Une fois sur place, les quatre garçons rejoignirent le réfectoire où les filles de la paternerie ainsi que les garçons qui n'avaient pas participé à la marche du jour étaient attablés, certains ayant déjà terminé leur bolée. Tous quatre s'assirent à une table laissée libre, se servirent de la soupe à ras bord de leur écuelle puis l'avalèrent avec appétit. Pavelone, la fille qui la veille, avait menacé de cogner Guilon, dans la charrette qui les avait mené à la paternerie, finit par venir s'asseoir à côté de Célin et de le questionner sur sa journée. Quelques instants plus tard, d'autres filles rejoignirent la tablée. Parmi elles se trouvait Firmine, qui s'installa auprès de Guilon en souriant timidement. 

— Comment était ta première journée ? questionna le garçon. 

— Pas si différente de c'qu'j'ai connu jusque-là, répondit Firmine. J'ai rangé, passé le balai, lavé du linge, r'prisé des soques et des culotons, prié au Cordonnaire du ghetton, p'is, j'ai aidé à préparer la soupe et le pain qu'tu manges en c'moment aussi. 

Guilon pinça les lèvres, un peu triste d'entendre ça. 

— Et toi, raconte-moi tout ! S'avez vécu d'grandes aventures aujourd'hui ? interrogea la jeune fille.

Guilon sourit, puis détailla tous les événements du jour, dépeignit tous les paysages et décrit toutes les émotions qu'il avait ressenties.

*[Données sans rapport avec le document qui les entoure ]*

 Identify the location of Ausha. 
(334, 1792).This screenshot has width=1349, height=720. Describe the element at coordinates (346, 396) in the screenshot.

Lorsqu'il eut achevé son récit, Firmine se jeta à son cou, puis l'embrassa sur la joue, tout près des lèvres, en lui disant qu'il était si courageux et si brave que ça lui plairait bien d'être sa petite femme plus tard, lorsqu'il auraient l'âge, et qu'elle s'occuperait alors de son petit chez lui et de ses enfants, toujours impatiente qu'il ne rentre de ses patrouilles sur le Mur et qu'il ne lui livre le récit des événements surprenants ou terrifiants de sa journée ou de sa nuit de vaillant soldat. 


Guilon, le soir-même, allongé dans son lit, épuisé par sa terrible journée de marche et le corps endolori de la tête aux pieds, songea un peu à ses pérégrinations du jour et beaucoup aux mots doux de Firmine ainsi qu'a son tendre baiser dont il lui semblait encore sentir la caresse sur la joue, tout près des lèvres. Il allait finalement s'assoupir lorsqu'il se rendit compte qu'au milieu de tout cela, il n'avait pas eu la moindre pensée pour le Cordon Lucan. Guilon s'en voulut un peu d'oublier si vite cet homme qui des années durant avait été si bon pour lui. Il se sentit aussi triste, soudainement, d'avoir été arraché à une vie bien heureuse, la veille – il y avait une éternité lui sembla-t-il - même si, au fond de lui, ce qui dominait, indéniablement, était une vive excitation face aux promesses de la vie nouvelle dans laquelle on l'avait embarqué.